● Problem statement
Reproduce the lines from the one holding "The image size is (1456, 816)." to the end of the entries. Include both ends and change nothing.

══════════════════════════════

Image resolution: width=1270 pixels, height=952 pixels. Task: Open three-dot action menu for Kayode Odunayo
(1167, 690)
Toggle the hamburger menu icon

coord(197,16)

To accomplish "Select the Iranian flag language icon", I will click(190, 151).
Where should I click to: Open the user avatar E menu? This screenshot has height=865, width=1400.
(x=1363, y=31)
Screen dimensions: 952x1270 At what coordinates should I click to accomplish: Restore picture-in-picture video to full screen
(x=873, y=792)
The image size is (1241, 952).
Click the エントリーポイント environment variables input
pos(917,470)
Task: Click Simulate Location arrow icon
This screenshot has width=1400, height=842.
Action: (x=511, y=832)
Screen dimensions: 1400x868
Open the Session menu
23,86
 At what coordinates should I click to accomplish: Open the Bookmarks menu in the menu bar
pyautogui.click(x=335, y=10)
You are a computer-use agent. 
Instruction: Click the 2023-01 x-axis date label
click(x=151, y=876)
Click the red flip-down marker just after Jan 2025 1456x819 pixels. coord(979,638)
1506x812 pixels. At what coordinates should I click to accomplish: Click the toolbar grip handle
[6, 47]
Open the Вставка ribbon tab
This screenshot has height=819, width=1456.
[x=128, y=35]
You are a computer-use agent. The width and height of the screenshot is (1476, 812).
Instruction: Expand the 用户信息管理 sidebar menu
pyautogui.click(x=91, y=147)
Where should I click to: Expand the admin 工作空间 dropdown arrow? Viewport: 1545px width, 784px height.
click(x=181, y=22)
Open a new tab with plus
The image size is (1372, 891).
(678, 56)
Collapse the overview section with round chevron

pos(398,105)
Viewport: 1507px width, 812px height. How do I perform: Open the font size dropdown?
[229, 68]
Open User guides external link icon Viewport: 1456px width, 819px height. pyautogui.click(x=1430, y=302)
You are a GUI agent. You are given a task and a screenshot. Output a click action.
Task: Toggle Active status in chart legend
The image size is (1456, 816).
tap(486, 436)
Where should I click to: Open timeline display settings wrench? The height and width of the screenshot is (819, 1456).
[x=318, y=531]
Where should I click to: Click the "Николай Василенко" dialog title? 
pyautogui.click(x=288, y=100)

══════════════════════════════

● Exercise result
The image size is (1456, 816).
tap(486, 436)
Where should I click to: Open timeline display settings wrench? The height and width of the screenshot is (819, 1456).
[x=318, y=531]
Where should I click to: Click the "Николай Василенко" dialog title? 
pyautogui.click(x=288, y=100)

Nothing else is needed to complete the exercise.